The study, published last week in Proceedings of the National Academy of Sciences, was co-authored by Wake and Vance Vredenburg, research associate at Berkeley’s Museum of Vertebrate Zoology and an assistant professor of biology at San Francisco State University.

New species arise and old species die off all the time, but sometimes the extinction numbers far outweigh the emergence of new species. Extreme cases of this are called mass-extinction events, and there have been only five in our planet’s history, until now.

The sixth such event is different from its predecessors, says Wake. “My feeling is that behind all this lies the heavy hand of Homo sapiens,” he says.

There is no scientific consensus about when the current mass extinction started, Wake says. It may have been 10,000 years ago, when humans first came from Asia to the Americas and hunted many of the endemic large mammals to extinction. It may have started after the Industrial Revolution, when the human population exploded. Or we might be seeing the start of it right now, Wake says.

But no matter what the start date, empirical data clearly show that extinction rates have dramatically increased over the last few decades, Wake says.

In our own backyard

The global amphibian extinction is a particularly bleak example of this drastic decline. In 2004, researchers found that nearly one-third of amphibian species are threatened, and many of the non-threatened species are on the wane.

Our own backyard provides a striking example, Wake says. He and his colleagues study amphibians in the Sierra Nevada, and the picture is grim there as well: “We have these great national parks here that are about as close as you can get to absolute preserves, and there have been really startling drops in amphibian populations there, too.”

Of the seven amphibian species that inhabit the peaks of the Sierra Nevada, five are threatened. Wake and his colleagues observed that for two of these species, the Sierra Nevada yellow-legged frog and the Southern yellow-legged frog, populations over the last few years declined by 95 to 98 percent, even in highly protected areas such as Yosemite National Park. This means that each local frog population has dwindled to 2 to 5 percent of its former size. Originally, frogs living atop the highest, most remote peaks seemed to thrive, but recently they also succumbed.

There are several frog-killers in the Sierra Nevada, Wake says. When the first hint of frog decline in this area came in the 1990s, researchers thought that rainbow trout introduced to this area were the culprits — they like to snack on tadpoles and frog eggs. The Berkeley team did experiments in which it physically removed trout from some areas, and the result was that frog populations started to recover. “But then they disappeared again, and this time there were carcasses,” Wake says.

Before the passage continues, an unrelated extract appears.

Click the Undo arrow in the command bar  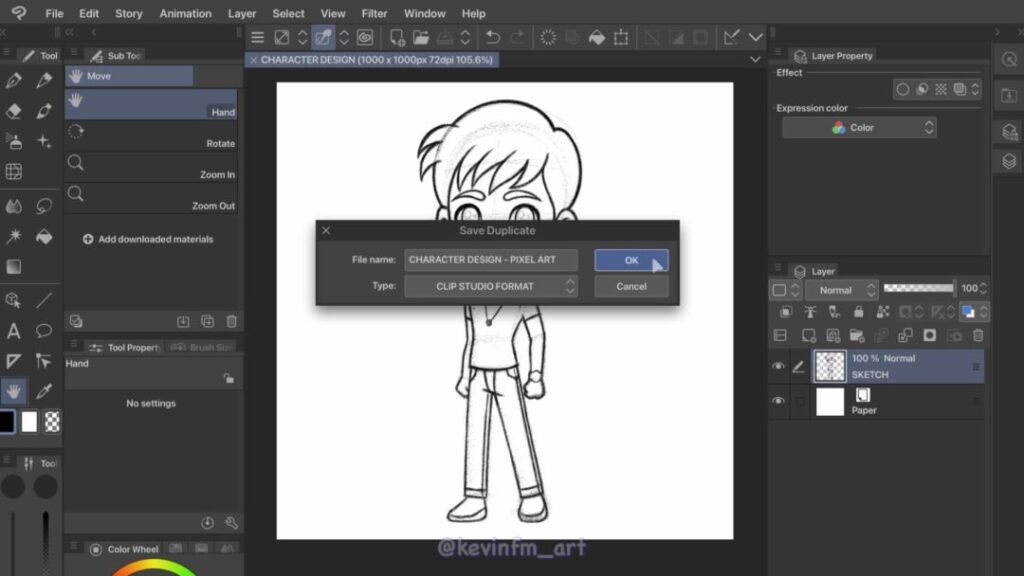click(x=492, y=38)
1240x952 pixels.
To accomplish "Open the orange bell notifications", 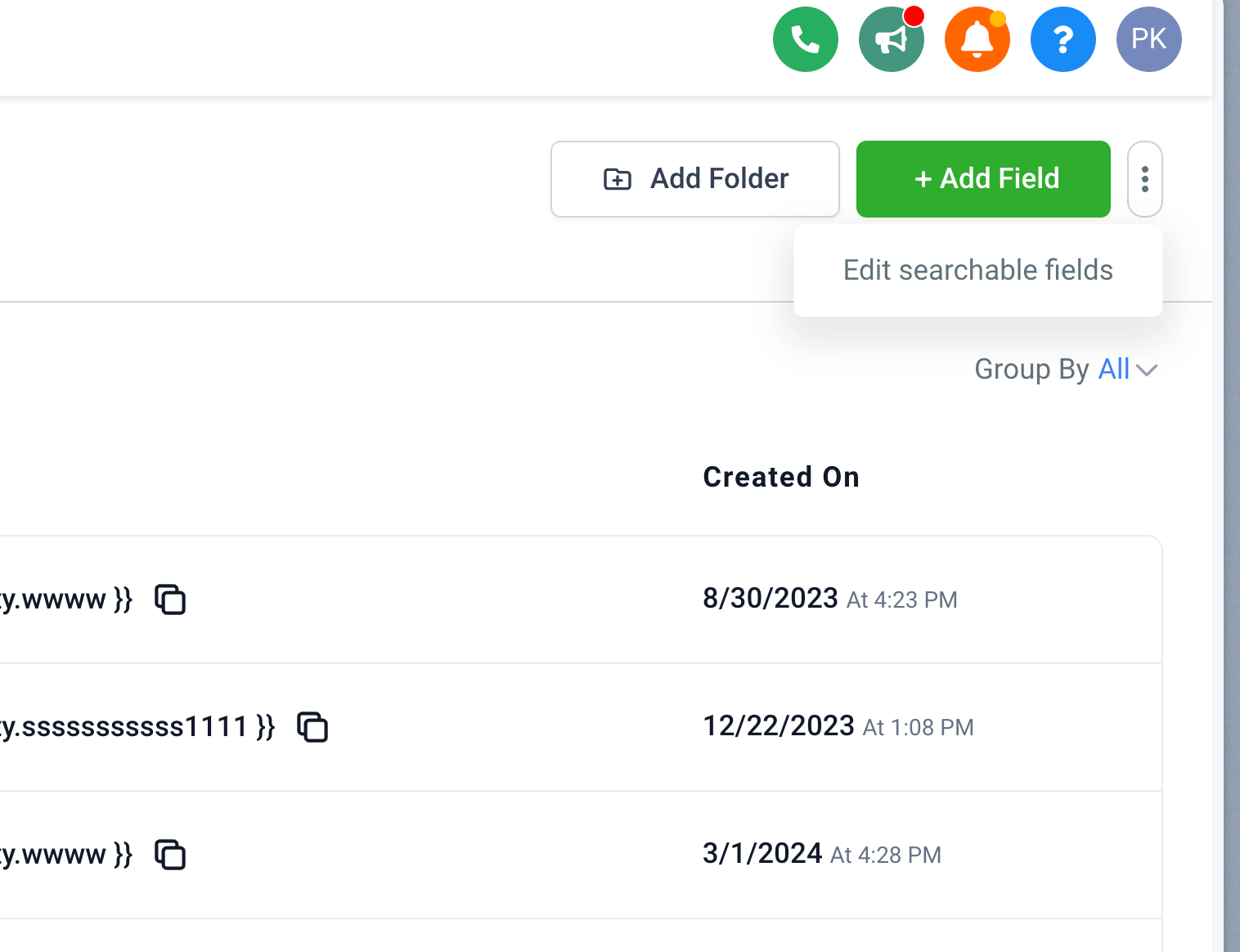I will point(977,39).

The culprit is a nasty pathogenic fungus that causes the disease chytridiomycosis. Researchers discovered the fungus in Sierra Nevada frogs in 2001. Over the past five years scientists have documented mass die-offs and population collapses in the Sierra that are due to the fungus, which infects keratin, a hard protein that forms the outer layer of frogs’ skin. But they still don’t understand how the fungus actually kills the frogs.

The fungus, whatever its mode of operation, is not unique to California. It has been wiping out amphibians around the world, including in the tropics, where amphibian biodiversity is particularly high. “It’s been called the most devastating wildlife disease ever recorded,” Wake says.

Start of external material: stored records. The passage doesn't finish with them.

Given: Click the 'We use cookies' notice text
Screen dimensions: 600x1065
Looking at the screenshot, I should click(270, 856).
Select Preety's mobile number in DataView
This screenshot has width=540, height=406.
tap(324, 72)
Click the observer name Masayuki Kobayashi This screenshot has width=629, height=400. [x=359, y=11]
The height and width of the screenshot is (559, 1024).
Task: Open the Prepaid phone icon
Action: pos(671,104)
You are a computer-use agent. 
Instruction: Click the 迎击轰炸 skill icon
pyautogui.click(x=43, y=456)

Global warming and habitat constriction are two other major killers of frogs around the world. And the Sierra Nevada amphibians are also susceptible to poisonous winds carrying pesticides from Central Valley croplands. “The frogs have really been hit by a one-two punch,” Wake says, “although it’s more like a one-two-three-four punch.”

The frogs are not the only victims in this mass extinction, Wake emphasizes. Scientists studying other organisms have seen similarly dramatic effects.

“Our work needs to be seen in the context of all this other work, and the news is very, very grim,” Wake says.